Objectives: To determine the prevalence and mechanisms of resistance to fusidic acid in clinical isolates of Staphylococcus epidermidis.
Methods: MICs of fusidic acid were determined for S. epidermidis isolates collected from the Leeds General Infirmary and from around Europe. Fusidic acid-resistant isolates were probed for the presence of the horizontally acquired resistance determinants fusB and fusC by a novel multiplex PCR assay. Mutations in the gene encoding the drug target (fusA) were detected by PCR and DNA sequencing. Resistant isolates were subjected to typing using the repeat region of the aap gene.

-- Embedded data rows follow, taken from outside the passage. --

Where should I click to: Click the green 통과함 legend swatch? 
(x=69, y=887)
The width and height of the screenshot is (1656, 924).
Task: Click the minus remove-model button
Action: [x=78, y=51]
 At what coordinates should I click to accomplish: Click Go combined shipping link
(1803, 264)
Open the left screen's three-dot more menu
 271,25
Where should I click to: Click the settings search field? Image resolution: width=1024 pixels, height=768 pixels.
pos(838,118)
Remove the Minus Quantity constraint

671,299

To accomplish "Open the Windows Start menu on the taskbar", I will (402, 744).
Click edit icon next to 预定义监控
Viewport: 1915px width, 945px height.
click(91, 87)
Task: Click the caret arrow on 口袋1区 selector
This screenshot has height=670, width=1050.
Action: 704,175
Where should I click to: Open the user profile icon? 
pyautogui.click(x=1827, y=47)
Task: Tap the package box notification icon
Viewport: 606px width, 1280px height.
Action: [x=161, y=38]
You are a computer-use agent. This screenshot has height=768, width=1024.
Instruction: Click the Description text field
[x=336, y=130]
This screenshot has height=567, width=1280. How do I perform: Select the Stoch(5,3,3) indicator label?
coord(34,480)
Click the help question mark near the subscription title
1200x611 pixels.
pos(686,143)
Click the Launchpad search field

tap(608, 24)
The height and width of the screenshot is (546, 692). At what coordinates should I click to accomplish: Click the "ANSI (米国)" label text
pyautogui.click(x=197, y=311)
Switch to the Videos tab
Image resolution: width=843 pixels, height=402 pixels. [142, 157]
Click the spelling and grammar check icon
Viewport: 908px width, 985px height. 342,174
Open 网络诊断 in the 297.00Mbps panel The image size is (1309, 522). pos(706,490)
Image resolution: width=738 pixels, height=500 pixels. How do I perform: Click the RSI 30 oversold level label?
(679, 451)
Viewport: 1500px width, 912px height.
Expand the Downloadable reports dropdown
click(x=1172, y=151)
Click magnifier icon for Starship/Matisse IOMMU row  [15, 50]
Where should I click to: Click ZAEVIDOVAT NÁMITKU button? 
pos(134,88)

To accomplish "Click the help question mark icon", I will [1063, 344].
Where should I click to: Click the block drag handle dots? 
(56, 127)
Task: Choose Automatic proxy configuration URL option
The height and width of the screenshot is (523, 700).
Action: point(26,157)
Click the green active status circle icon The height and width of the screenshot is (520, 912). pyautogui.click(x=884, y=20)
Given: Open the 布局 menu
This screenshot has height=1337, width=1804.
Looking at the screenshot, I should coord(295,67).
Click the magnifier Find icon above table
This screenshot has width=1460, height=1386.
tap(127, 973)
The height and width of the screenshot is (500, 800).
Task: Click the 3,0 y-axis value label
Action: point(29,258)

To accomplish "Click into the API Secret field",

Results: Of 50 S. epidermidis isolates screened, 23 (46%) exhibited resistance to fusidic acid. The most common resistance determinant was fusB, found in 18 of the 23 isolates. Of the remaining isolates, two harboured fusC and three carried an identical mutation in fusA, leading to the substitution L(461)K in the target protein, elongation factor G. Molecular typing showed that this collection of isolates was genetically diverse.
Conclusions: This study suggests a high prevalence of resistance to fusidic acid in clinical isolates of S. epidermidis. As in Staphylococcus aureus, resistance to fusidic acid in S. epidermidis is commonly associated with the fusB determinant.